(Work instructions) Search the records for the string "link" and return each line that has it.

(Materials provided)

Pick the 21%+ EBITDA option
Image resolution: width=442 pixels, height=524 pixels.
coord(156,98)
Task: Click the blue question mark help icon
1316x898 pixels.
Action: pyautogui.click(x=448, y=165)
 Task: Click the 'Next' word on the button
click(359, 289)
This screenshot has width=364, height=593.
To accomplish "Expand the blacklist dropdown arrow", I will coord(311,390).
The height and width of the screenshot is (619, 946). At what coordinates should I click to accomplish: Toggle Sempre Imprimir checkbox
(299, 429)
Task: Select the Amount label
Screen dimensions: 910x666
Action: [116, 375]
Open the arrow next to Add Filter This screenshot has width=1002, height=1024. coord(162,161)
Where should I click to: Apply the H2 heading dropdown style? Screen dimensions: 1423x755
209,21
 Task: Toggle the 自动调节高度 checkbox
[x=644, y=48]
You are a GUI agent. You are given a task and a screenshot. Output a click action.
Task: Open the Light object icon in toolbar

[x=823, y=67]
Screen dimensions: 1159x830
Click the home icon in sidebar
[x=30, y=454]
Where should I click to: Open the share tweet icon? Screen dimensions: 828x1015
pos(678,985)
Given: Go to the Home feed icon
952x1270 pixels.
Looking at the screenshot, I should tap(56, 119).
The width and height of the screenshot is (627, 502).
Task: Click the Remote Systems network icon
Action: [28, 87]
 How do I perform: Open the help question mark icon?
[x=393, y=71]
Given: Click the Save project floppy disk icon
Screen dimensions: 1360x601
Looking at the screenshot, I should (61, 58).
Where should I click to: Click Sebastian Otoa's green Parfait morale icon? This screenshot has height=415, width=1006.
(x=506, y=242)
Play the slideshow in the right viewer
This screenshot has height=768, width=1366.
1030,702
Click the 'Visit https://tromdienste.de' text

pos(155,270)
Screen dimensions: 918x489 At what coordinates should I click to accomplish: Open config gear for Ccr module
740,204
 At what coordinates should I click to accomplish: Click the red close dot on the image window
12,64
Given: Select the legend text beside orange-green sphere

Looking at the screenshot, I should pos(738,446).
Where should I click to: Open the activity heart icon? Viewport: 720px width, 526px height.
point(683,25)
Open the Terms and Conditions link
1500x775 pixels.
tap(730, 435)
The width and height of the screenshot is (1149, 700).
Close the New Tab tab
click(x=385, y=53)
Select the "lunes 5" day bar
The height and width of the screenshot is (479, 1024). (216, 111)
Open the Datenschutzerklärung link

(Response to this task)
Open the Terms and Conditions link
Open the Datenschutzerklärung link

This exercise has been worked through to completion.